UN 38.3 Compliance for Lithium Batteries: Essential Tests and Safety Standards

Lithium batteries power 83% of portable electronics worldwide, but improper handling during transportation accounts for 23% of aviation fire incidents. To prevent these risks, it's essential to follow the UN 38.3 standard for shipping lithium batteries via air, road, or rail. This standard ensures the safety of lithium batteries during transit and outlines eight critical tests that must be met to guarantee compliance.

UN 38.3 Compliance for Lithium Batteries: Essential Tests and Safety Standards

1. Altitude Simulation Test

This test simulates the conditions in an aircraft cargo hold at altitudes of up to 15,000 meters. The battery undergoes exposure to a low air pressure of 11.6 kilopascals for six hours. To pass, the battery must show no loss of mass, maintain the closure of the overpressure valve, remain free from cracks or leaks, and exhibit no more than a 10% deviation in voltage from its initial value.

Supplied records
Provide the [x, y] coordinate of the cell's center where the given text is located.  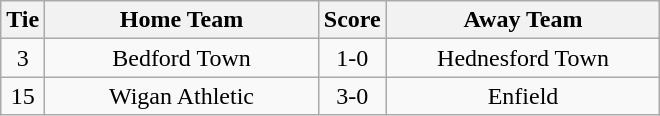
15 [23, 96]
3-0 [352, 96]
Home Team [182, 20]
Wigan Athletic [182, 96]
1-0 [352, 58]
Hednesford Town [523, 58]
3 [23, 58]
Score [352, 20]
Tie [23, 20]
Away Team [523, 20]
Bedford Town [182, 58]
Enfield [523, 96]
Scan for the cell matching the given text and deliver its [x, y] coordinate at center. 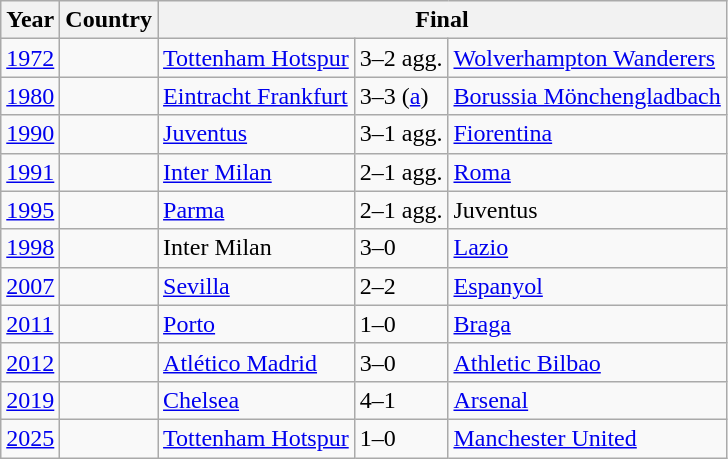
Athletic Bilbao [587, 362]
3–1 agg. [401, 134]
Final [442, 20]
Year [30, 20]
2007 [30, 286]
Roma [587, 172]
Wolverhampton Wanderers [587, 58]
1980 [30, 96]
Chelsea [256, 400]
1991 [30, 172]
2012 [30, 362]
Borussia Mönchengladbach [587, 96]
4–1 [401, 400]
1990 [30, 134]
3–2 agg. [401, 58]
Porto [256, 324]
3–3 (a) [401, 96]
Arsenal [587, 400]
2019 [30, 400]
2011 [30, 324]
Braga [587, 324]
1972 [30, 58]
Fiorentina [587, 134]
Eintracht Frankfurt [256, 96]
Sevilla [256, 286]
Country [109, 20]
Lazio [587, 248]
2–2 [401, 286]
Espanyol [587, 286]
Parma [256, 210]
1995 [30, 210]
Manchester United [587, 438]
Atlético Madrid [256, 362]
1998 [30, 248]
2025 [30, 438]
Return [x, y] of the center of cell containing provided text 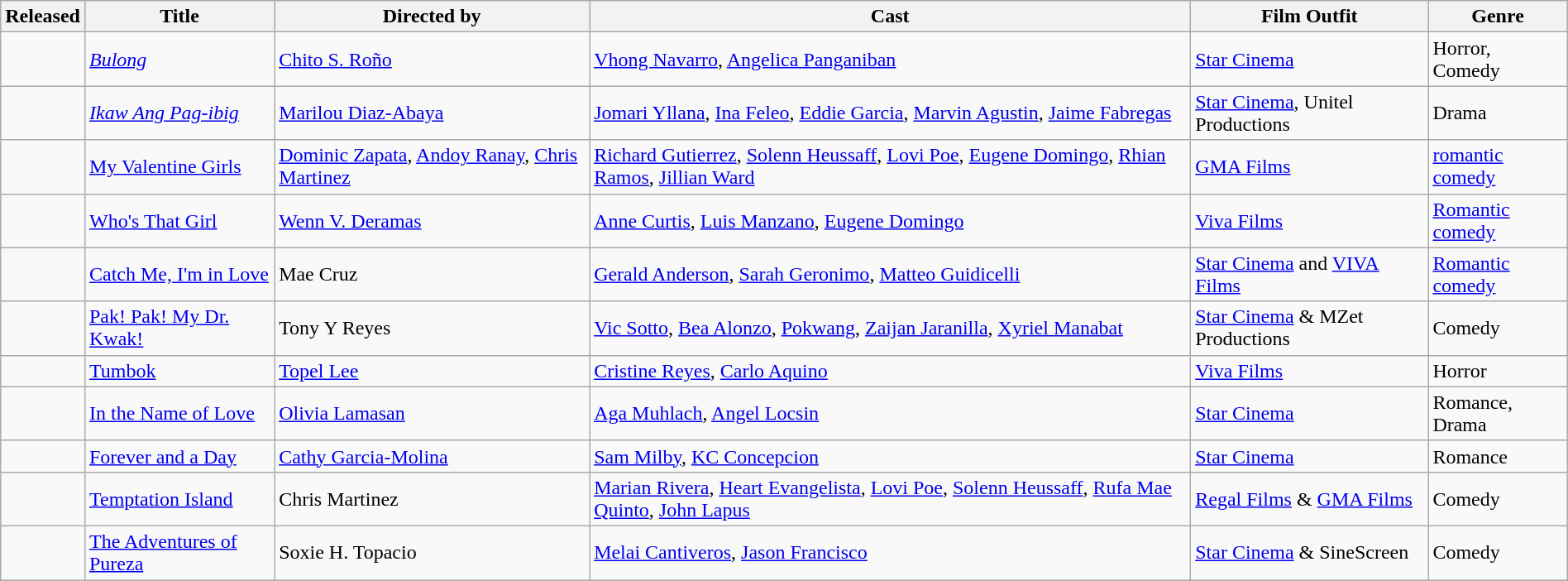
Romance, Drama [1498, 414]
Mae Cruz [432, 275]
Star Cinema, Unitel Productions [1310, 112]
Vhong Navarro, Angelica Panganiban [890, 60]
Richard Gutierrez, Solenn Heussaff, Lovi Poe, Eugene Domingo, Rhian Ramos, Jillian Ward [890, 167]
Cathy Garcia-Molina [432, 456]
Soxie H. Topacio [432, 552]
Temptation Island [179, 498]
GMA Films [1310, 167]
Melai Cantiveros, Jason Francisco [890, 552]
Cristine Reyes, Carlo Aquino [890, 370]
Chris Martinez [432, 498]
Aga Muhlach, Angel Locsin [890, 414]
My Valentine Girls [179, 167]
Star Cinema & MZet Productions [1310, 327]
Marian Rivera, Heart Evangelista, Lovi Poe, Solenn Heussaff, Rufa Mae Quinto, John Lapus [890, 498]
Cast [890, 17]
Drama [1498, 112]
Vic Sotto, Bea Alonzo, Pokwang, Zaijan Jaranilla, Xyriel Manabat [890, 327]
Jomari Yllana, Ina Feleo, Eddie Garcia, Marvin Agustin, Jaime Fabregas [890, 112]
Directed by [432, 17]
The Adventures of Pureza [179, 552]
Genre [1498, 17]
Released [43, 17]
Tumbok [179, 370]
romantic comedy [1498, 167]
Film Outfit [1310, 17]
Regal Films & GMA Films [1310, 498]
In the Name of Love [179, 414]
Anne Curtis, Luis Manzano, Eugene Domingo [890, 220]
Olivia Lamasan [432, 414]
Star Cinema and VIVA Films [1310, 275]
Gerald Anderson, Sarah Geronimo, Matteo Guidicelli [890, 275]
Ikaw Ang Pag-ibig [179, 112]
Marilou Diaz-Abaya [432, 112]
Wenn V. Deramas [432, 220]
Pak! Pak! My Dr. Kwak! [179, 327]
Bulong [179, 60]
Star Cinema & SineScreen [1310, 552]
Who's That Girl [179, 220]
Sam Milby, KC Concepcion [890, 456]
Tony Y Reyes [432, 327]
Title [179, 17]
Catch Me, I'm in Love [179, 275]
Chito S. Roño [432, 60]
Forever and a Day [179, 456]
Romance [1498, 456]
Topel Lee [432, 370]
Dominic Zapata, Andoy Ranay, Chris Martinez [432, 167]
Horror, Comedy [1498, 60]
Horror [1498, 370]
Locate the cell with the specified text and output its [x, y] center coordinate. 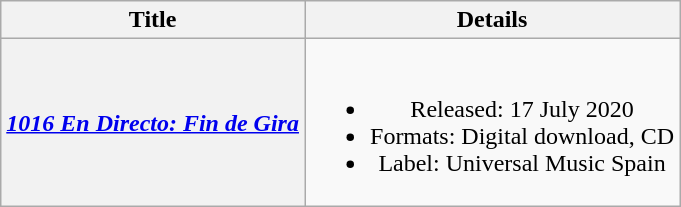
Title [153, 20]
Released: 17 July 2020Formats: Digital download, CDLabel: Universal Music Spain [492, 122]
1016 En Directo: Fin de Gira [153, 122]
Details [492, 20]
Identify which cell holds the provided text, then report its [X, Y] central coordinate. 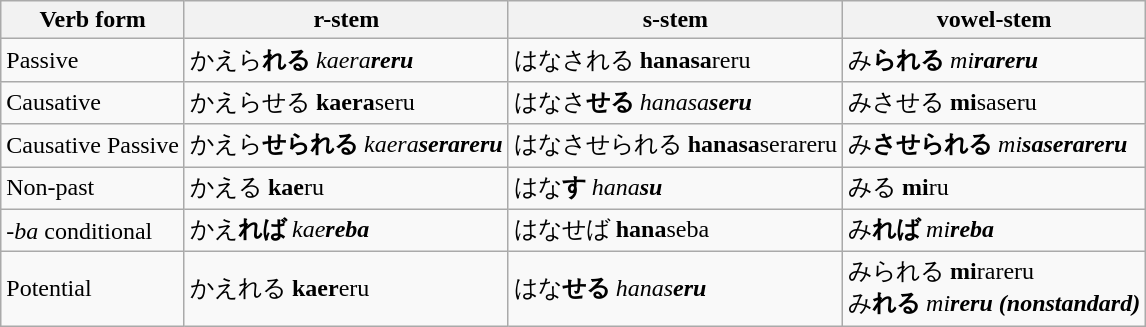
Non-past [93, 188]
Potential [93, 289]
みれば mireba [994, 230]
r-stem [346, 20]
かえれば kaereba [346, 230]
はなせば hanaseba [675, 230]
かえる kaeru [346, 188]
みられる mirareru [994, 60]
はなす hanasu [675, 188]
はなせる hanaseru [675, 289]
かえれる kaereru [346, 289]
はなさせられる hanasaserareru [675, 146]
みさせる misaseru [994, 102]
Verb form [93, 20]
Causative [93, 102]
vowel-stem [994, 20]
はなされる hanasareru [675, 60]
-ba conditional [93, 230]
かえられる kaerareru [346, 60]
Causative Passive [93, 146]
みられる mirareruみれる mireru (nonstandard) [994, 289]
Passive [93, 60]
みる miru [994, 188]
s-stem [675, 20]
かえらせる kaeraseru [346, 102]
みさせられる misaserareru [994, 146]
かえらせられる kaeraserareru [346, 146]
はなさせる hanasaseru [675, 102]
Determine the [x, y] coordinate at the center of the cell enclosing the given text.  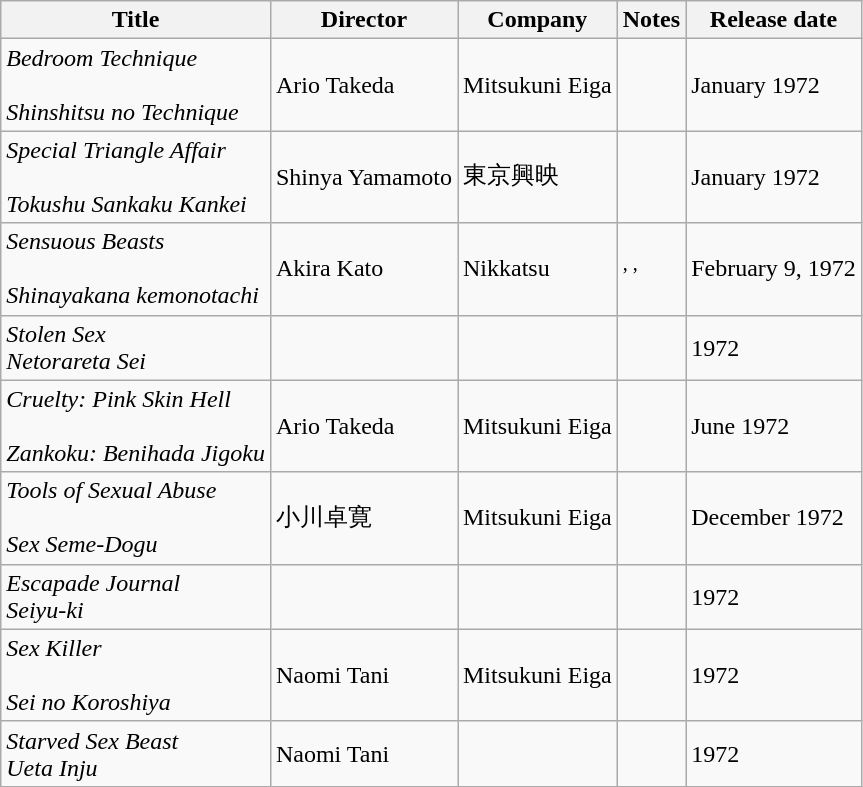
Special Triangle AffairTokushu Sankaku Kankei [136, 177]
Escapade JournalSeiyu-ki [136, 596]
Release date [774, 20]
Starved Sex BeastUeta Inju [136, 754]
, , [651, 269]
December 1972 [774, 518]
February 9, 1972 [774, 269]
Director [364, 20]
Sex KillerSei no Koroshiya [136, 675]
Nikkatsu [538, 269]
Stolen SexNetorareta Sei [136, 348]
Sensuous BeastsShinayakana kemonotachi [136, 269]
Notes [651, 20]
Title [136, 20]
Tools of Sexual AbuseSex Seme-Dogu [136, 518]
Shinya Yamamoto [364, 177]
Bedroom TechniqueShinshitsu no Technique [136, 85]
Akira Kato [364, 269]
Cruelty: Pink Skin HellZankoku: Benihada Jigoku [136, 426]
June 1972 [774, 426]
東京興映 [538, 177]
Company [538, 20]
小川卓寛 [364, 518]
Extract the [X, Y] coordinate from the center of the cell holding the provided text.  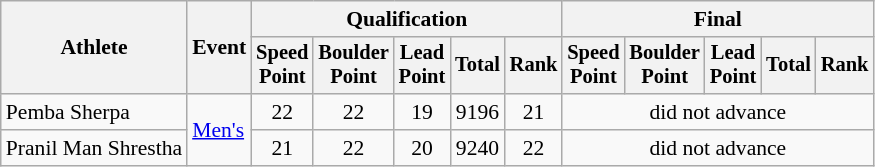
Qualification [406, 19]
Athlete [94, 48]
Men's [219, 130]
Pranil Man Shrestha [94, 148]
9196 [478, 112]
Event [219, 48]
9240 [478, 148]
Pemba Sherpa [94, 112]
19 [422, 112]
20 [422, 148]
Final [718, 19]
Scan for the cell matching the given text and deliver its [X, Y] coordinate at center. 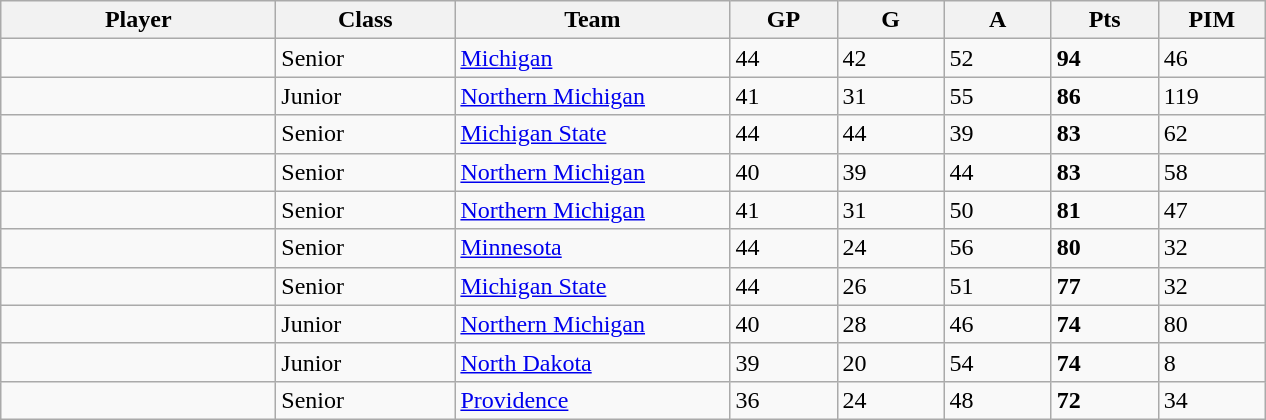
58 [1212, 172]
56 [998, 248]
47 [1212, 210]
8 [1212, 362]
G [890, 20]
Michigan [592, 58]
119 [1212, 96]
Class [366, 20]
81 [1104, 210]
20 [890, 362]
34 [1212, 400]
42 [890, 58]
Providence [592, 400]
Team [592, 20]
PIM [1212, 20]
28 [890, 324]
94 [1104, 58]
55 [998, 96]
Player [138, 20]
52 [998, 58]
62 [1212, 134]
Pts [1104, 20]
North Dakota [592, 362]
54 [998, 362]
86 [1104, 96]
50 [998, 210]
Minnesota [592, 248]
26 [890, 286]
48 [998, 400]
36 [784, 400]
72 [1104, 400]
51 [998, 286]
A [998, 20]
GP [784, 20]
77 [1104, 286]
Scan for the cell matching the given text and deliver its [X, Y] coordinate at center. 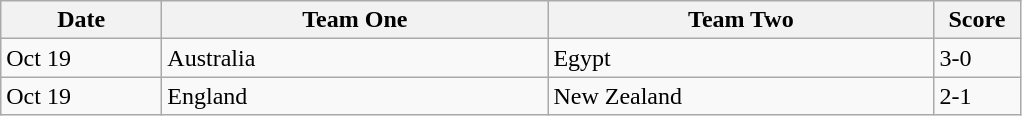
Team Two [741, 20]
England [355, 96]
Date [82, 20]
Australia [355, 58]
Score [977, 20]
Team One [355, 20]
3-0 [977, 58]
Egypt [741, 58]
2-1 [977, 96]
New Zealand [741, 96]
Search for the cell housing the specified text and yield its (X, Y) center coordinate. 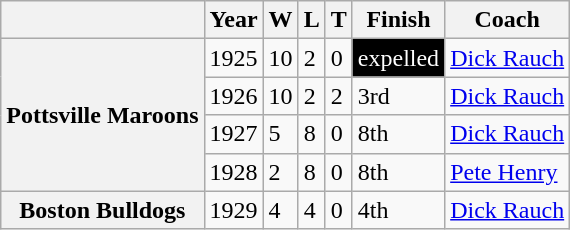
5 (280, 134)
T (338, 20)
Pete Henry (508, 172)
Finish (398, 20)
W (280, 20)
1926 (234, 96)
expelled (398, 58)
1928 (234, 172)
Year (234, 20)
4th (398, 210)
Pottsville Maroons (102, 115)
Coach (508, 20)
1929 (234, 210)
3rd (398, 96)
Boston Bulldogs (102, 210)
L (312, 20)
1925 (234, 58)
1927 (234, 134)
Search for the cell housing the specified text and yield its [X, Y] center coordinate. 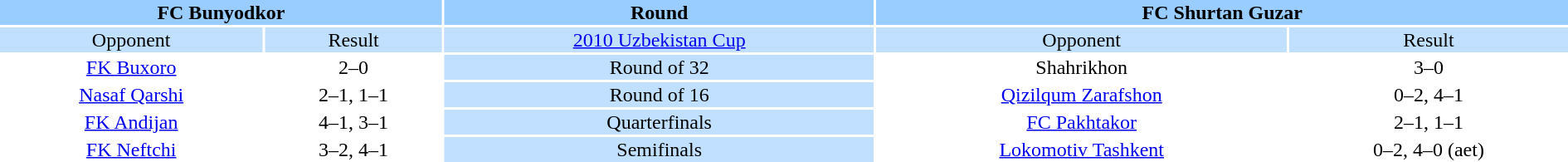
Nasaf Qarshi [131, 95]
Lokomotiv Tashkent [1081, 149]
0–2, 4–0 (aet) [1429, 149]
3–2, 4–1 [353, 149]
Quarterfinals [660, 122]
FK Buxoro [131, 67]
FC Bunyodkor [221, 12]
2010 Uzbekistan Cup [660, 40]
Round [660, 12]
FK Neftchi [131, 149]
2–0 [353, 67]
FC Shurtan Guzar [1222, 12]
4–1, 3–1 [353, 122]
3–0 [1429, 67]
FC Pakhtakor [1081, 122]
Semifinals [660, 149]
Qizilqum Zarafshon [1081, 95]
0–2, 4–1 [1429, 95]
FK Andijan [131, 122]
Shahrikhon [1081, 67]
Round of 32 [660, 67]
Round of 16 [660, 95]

Required work
• a. Answer from the UN 38.3 page:
(i) What share of aviation fire incidents does the page attribute to improper handling of lithium batteries during transportation?
(ii) How many tests does the UN 38.3 standard outline?
(iii) What air pressure is the battery exposed to in the Altitude Simulation Test, and for how long?
• b. Write out the passage of the UN 38.3 page starting at "Lithium batteries power 83%" and ending at "to guarantee compliance.".

Solutions
• a.
(i) 23%
(ii) Eight
(iii) 11.6 kilopascals, for six hours

• b.
Lithium batteries power 83% of portable electronics worldwide, but improper handling during transportation accounts for 23% of aviation fire incidents. To prevent these risks, it's essential to follow the UN 38.3 standard for shipping lithium batteries via air, road, or rail. This standard ensures the safety of lithium batteries during transit and outlines eight critical tests that must be met to guarantee compliance.